#### Task prompt:
Return every one of the entries below verbatim, leaving out the pictures.

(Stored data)
************

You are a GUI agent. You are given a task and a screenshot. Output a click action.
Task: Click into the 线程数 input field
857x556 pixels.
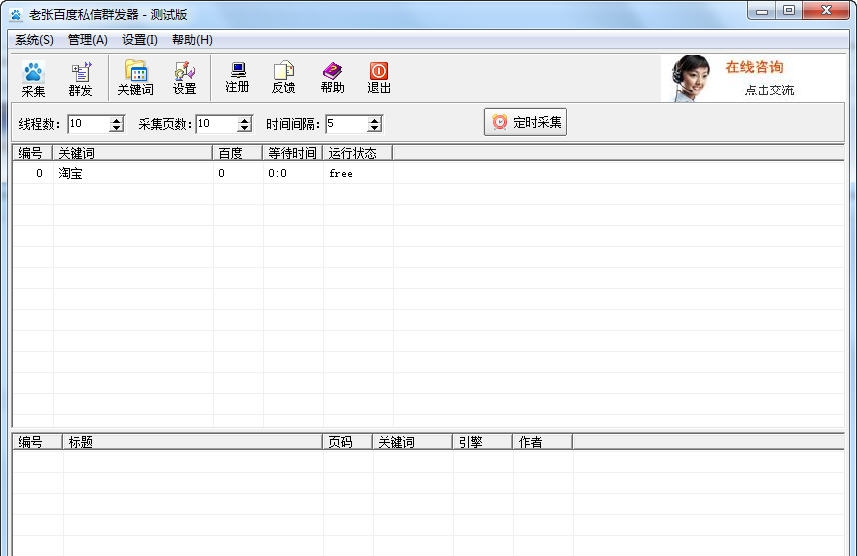88,124
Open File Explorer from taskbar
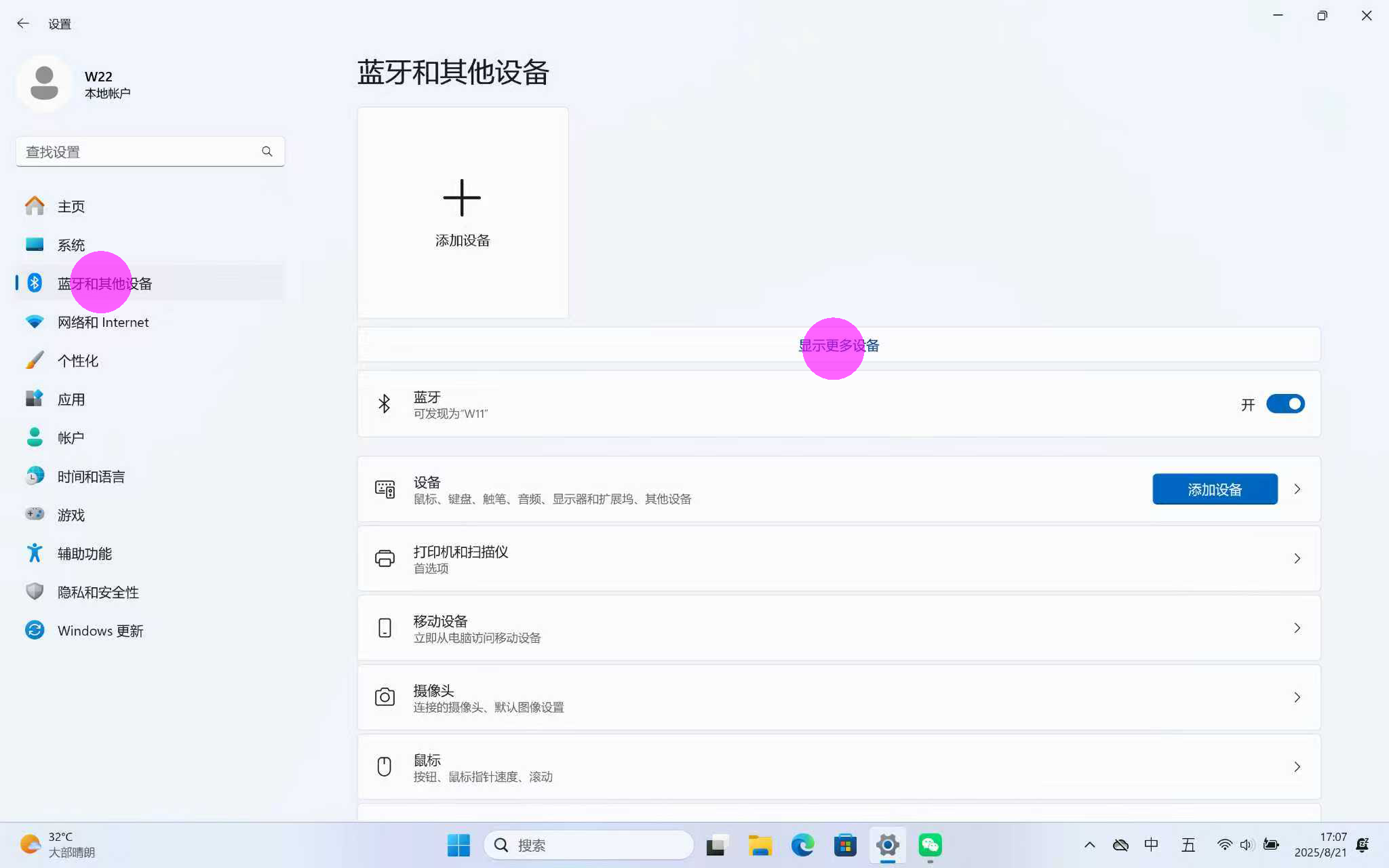The height and width of the screenshot is (868, 1389). click(x=760, y=845)
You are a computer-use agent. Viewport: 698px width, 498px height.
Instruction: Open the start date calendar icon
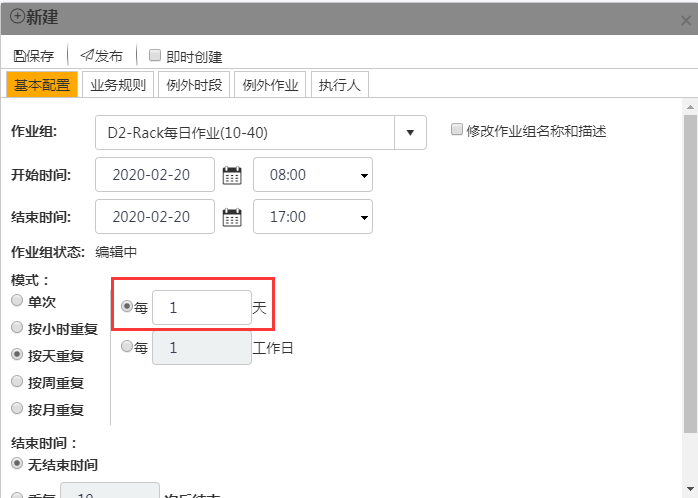coord(232,175)
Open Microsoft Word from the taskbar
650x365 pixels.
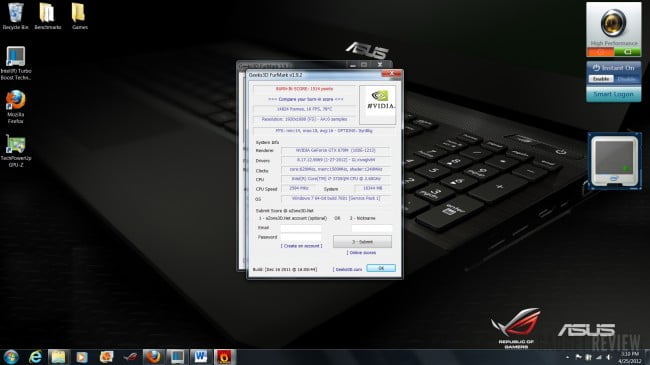pyautogui.click(x=201, y=357)
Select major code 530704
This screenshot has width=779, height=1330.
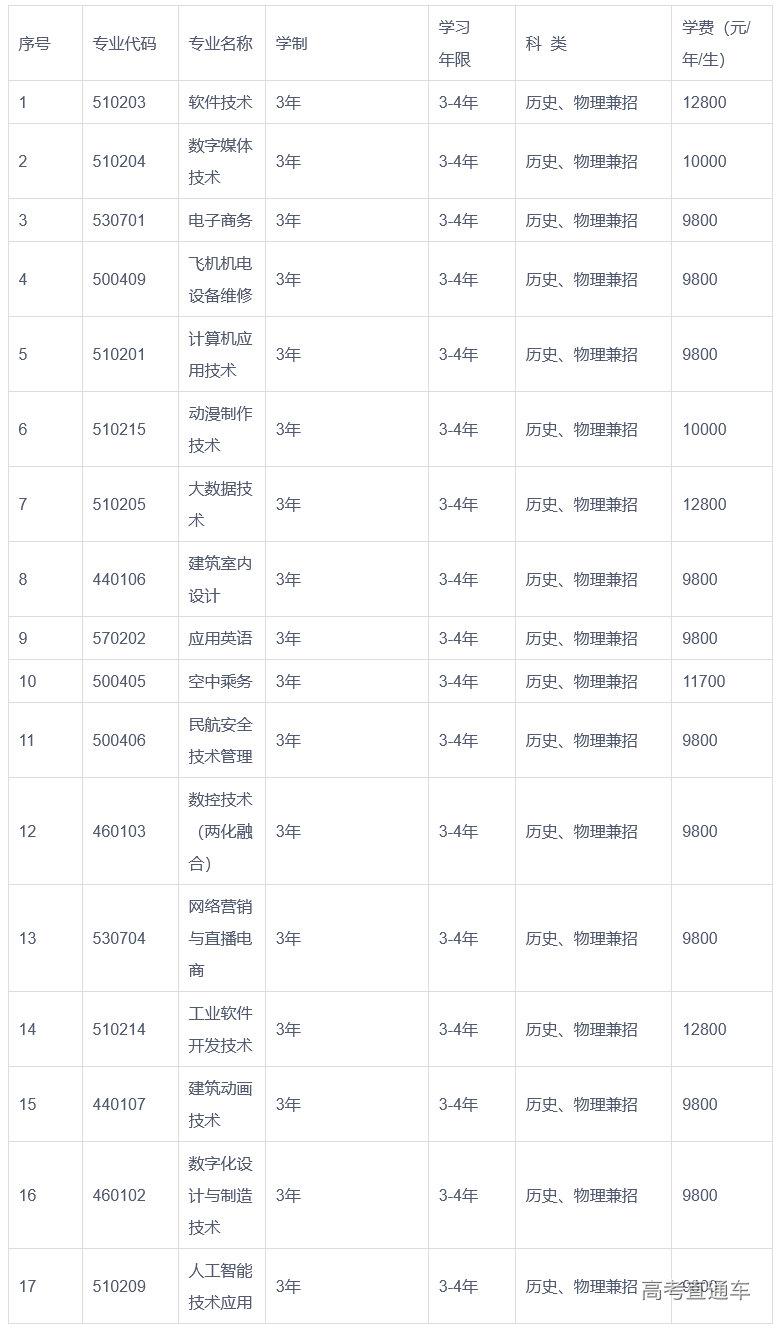pyautogui.click(x=119, y=938)
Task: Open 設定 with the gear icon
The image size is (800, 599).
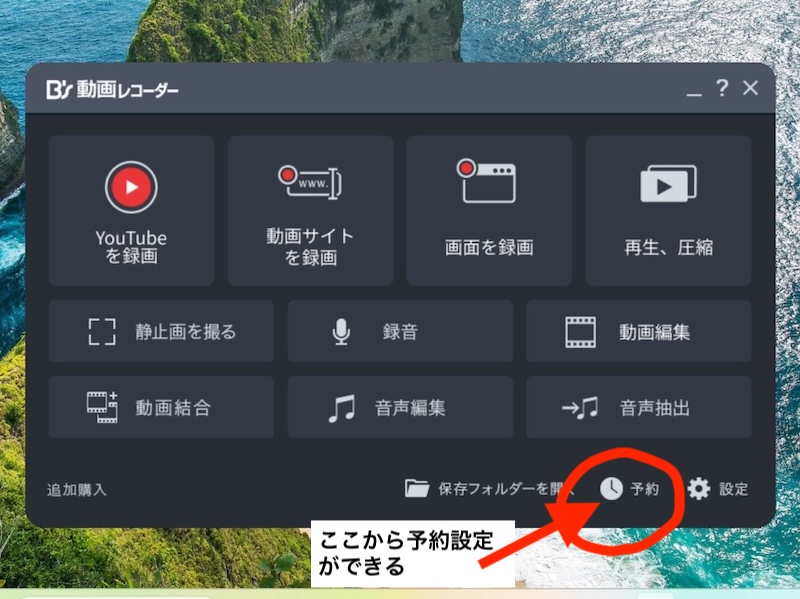Action: (699, 489)
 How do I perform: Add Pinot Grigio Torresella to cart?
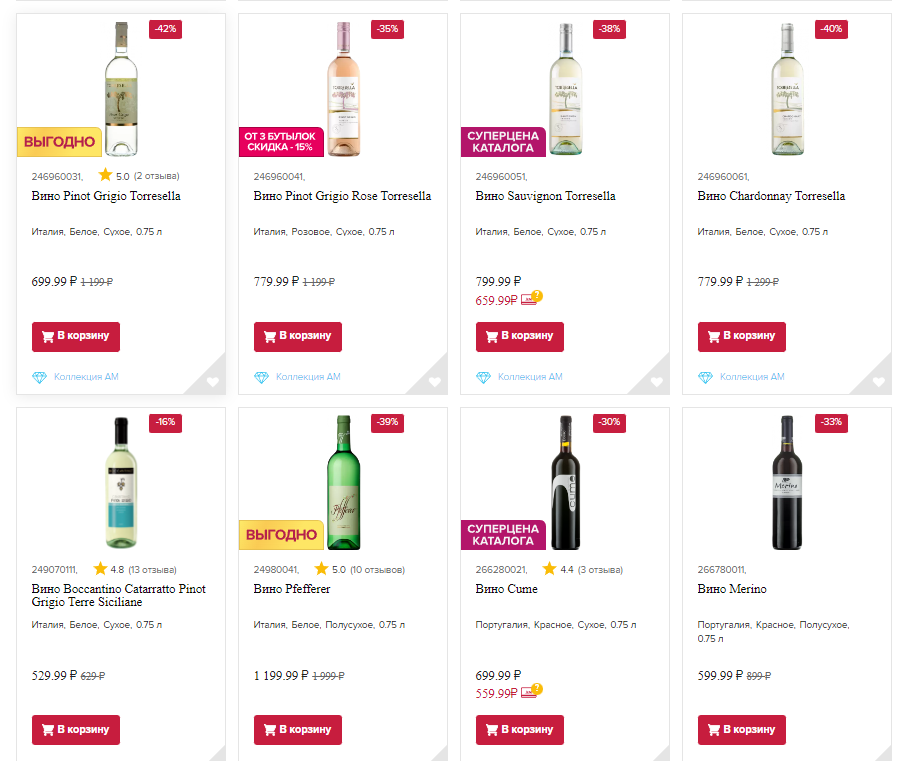click(76, 336)
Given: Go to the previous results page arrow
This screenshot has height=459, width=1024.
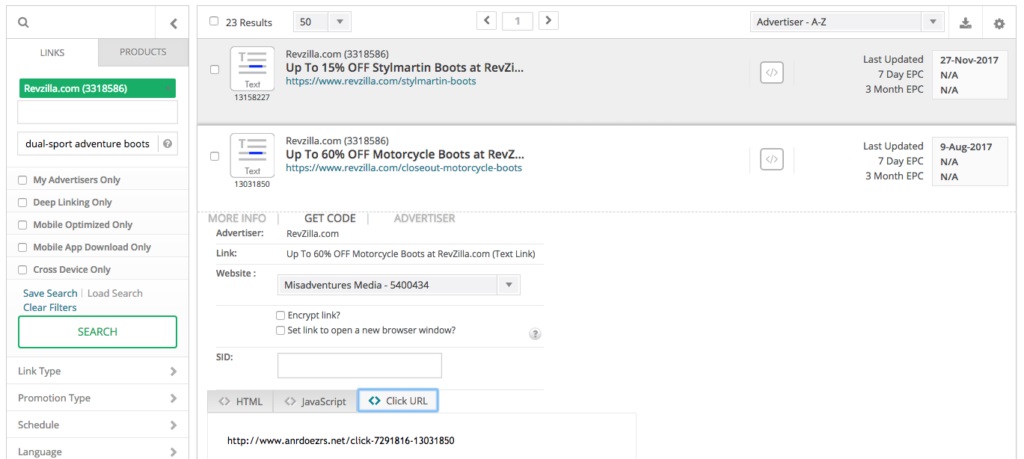Looking at the screenshot, I should click(487, 21).
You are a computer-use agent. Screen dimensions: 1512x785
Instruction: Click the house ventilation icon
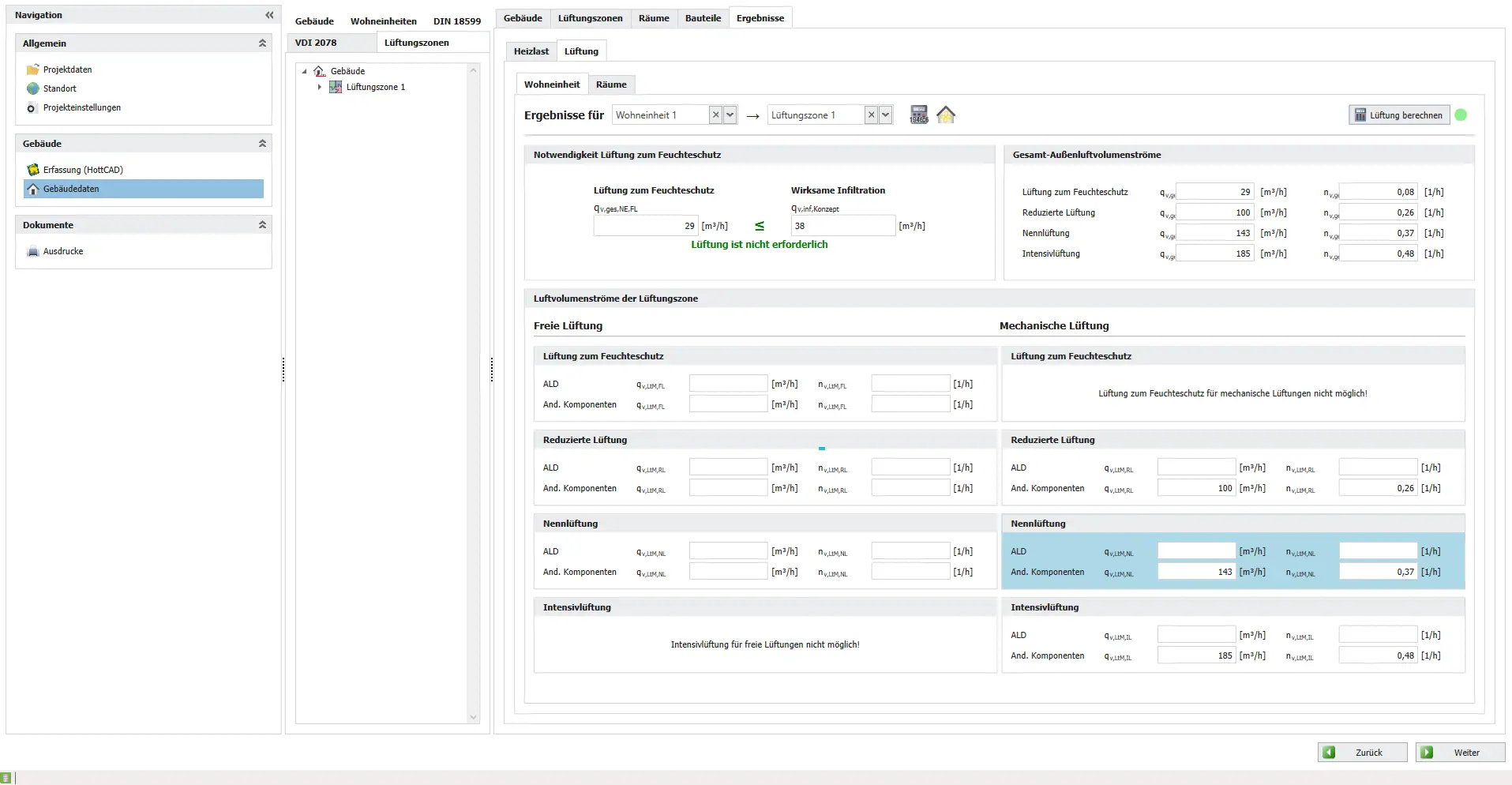pyautogui.click(x=945, y=115)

************

#### Full output:
You are a GUI agent. You are given a task and a screenshot. Output a click action.
Task: Click into the 线程数 input field
857x556 pixels.
88,124
Open File Explorer from taskbar
The height and width of the screenshot is (868, 1389). click(x=760, y=845)
You are a computer-use agent. Viewport: 698px width, 498px height.
Instruction: Open the start date calendar icon
coord(232,175)
Open Microsoft Word from the taskbar
650x365 pixels.
pyautogui.click(x=201, y=357)
Select major code 530704
This screenshot has width=779, height=1330.
pyautogui.click(x=119, y=938)
Task: Open 設定 with the gear icon
The image size is (800, 599).
Action: (699, 489)
 How do I perform: Add Pinot Grigio Torresella to cart?
click(76, 336)
Given: Go to the previous results page arrow
This screenshot has height=459, width=1024.
Looking at the screenshot, I should click(487, 21).
You are a computer-use agent. Screen dimensions: 1512x785
Instruction: Click the house ventilation icon
pyautogui.click(x=945, y=115)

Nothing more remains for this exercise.